We have to show that,

$\frac{1}{3.5}+\frac{1}{5.7}+\frac{1}{7.9}+.......+\frac{1}{(2k+1)(2k+3)}+\frac{1}{(2k+3)(2k+5)}=\frac{(k+1)}{3(2k+5)}$

Now,

$\{\frac{1}{3.5}+\frac{1}{5.7}+\frac{1}{7.9}+....+\frac{1}{(2k+1)(2k+3)}\}+\frac{1}{(2k+3)(2k+5)}$

$=\frac{k}{3(2k+3)}+\frac{1}{(2k+3)(2k+5)}$ [Using equation (1)]
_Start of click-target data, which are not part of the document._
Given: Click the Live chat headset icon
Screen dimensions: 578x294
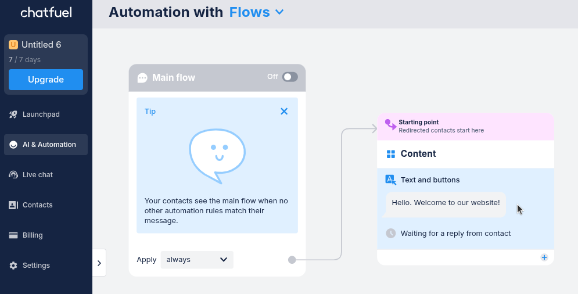Looking at the screenshot, I should pos(13,175).
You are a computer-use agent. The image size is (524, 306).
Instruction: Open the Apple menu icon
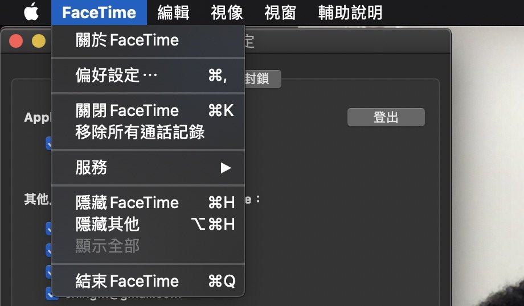(31, 12)

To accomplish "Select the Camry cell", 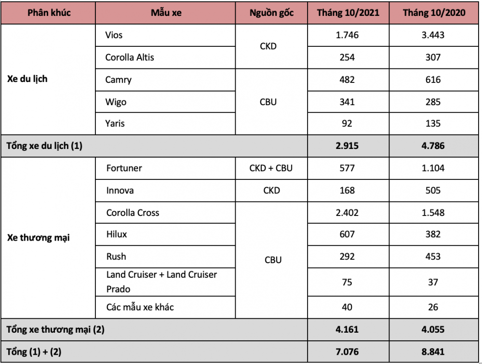I will [x=165, y=80].
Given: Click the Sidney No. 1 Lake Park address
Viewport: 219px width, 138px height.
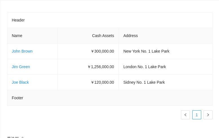Looking at the screenshot, I should [x=144, y=82].
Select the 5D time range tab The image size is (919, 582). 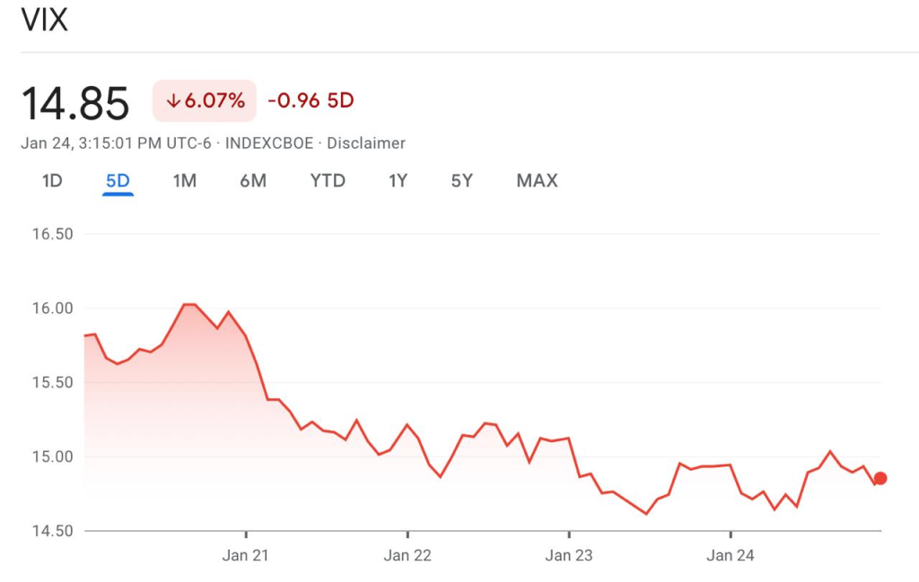click(118, 180)
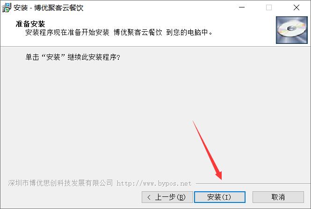Click the bold 准备安装 heading
The width and height of the screenshot is (311, 209).
(30, 24)
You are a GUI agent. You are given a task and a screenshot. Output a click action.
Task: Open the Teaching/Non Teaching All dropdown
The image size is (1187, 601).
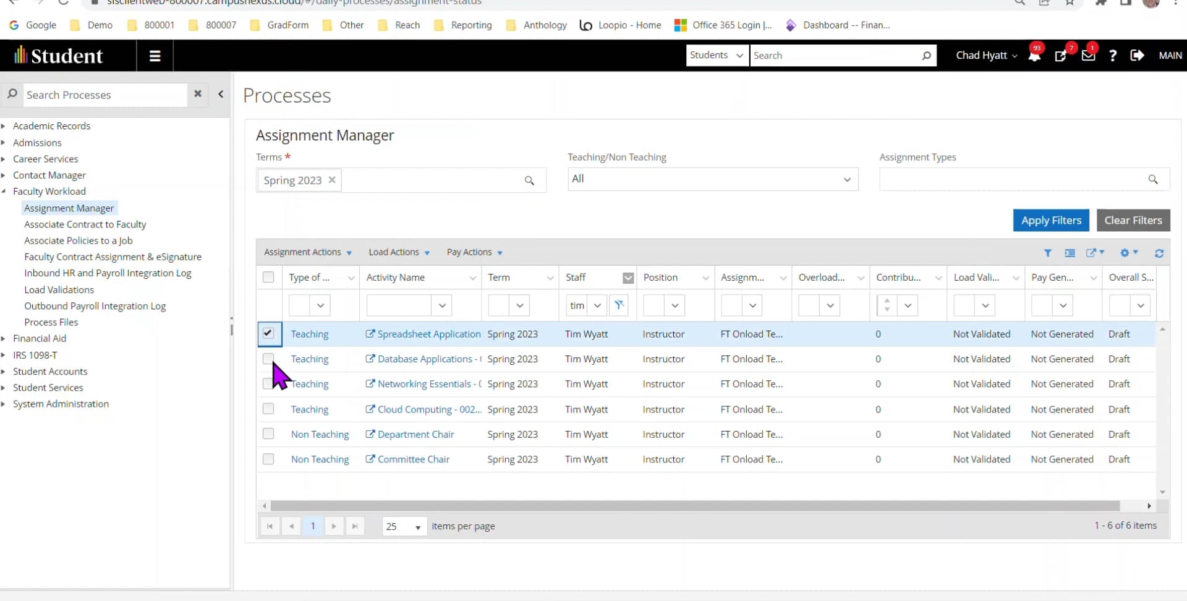tap(712, 179)
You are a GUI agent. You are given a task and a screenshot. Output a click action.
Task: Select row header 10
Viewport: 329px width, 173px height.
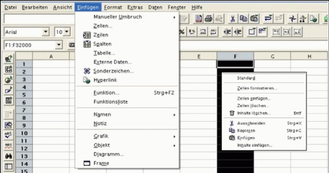click(x=24, y=133)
$=\frac{1}{(2k+3)}[\frac{k}{3}+\frac{1}{(2k+5)}]$

$=\frac{1}{(2k+3)}\left[\frac{k(2k+5)+3}{(2k+5)}\right]$

$=\frac{1}{(2k+3)}\left[\frac{2k^2+5k+3}{(2k+5)}\right]$

$=\frac{1}{(2k+3)}\left[\frac{2k^2+2k+3k+3}{(2k+5)}\right]$

$=\frac{1}{(2k+3)}\left[\frac{2k(k+1)+3(k+1)}{(2k+5)}\right]$

$=\frac{1}{(2k+3)\left[\frac{(k+1)(2k+3)}{(2k+5)}\right]}$

$=\frac{(k+1)}{2k+5}$

$\Rightarrow$ P(n) is true for n = k + 1

$\Rightarrow$ P(n) is true for all n $ϵ$ N by PMI.